Over a decade of studying patients without any pain and those with excessive pain, we have learned a tremendous amount about these rare phenotypes. We have definitively confirmed the anosmia reported in the early CIP literature. We have expanded the phenotype of IEM, gaining a more in depth understanding of the huge variability of the disease and also a better appreciation of the consistent and variable triggers of the pain. We now recognize humidity as a key trigger, and in some, a particular food, alcohol or stress can reliably induce the pain. We have also identified several families with these classical phenotypes (no or excess pain) which as best as we can define, do not have mutations in the SCN9A gene, indicating that there are likely other genetic contributors to these extreme pain phenotypes.

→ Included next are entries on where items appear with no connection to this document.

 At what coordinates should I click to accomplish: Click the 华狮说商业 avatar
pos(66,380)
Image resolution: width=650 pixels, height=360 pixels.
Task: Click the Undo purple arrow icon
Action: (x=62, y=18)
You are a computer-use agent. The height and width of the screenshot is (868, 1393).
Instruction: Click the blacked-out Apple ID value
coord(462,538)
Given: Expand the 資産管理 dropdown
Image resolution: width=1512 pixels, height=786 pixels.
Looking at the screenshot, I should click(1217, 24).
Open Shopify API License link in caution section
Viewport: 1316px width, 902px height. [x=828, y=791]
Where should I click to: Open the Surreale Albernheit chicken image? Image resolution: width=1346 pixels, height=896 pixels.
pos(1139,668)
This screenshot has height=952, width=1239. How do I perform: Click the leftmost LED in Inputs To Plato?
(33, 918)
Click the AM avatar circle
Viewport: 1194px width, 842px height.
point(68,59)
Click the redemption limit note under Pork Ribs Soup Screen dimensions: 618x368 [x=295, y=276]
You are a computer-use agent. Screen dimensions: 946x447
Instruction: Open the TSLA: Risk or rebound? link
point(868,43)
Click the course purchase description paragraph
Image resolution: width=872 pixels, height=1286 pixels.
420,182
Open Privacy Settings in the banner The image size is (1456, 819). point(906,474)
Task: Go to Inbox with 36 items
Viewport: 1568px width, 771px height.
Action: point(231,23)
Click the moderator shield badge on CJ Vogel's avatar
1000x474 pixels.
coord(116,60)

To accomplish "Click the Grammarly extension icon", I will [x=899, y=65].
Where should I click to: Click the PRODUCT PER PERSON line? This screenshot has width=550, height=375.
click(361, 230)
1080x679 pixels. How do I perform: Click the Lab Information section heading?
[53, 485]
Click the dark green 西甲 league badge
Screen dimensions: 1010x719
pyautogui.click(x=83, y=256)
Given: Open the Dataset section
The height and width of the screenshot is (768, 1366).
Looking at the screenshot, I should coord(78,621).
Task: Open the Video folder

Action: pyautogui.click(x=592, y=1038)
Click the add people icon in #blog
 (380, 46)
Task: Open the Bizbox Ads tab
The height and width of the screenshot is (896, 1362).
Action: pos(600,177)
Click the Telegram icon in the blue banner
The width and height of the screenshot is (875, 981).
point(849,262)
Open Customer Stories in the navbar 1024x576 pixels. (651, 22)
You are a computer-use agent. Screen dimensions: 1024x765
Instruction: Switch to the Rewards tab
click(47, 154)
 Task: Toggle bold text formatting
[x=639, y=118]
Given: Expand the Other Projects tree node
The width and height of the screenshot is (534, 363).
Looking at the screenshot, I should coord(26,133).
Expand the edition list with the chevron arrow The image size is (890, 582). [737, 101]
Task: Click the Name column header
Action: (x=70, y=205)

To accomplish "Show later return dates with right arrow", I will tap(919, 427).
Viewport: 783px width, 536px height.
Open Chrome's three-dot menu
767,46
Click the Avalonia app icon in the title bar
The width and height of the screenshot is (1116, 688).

This has been a remarkable journey, from the concept that defining the CIP gene would yield a pertinent target, to the collection of patients with the right phenotype, to the gene identification, to developing small molecule compound inhibitors, to demonstrating proof-of-concept in the clinic. This is the first example, to our knowledge, of going from the concept using a rare genetic disease to the clinic, with the testing of the derived therapeutic in another rare genetic disease of the opposite phenotype to elicit rapid proof-of-concept. Our approach underscores the critical role that human genetics can play by illuminating novel and critical pathways pertinent for drug discovery.


We are deeply grateful to all the patients and their families who have participated in these studies. We are indebted to all the physicians and clinical collaborators who facilitated the phenotyping and DNA sample collections. We would like to thank our colleagues at Xenon who over the years have contributed to this decade of discovery.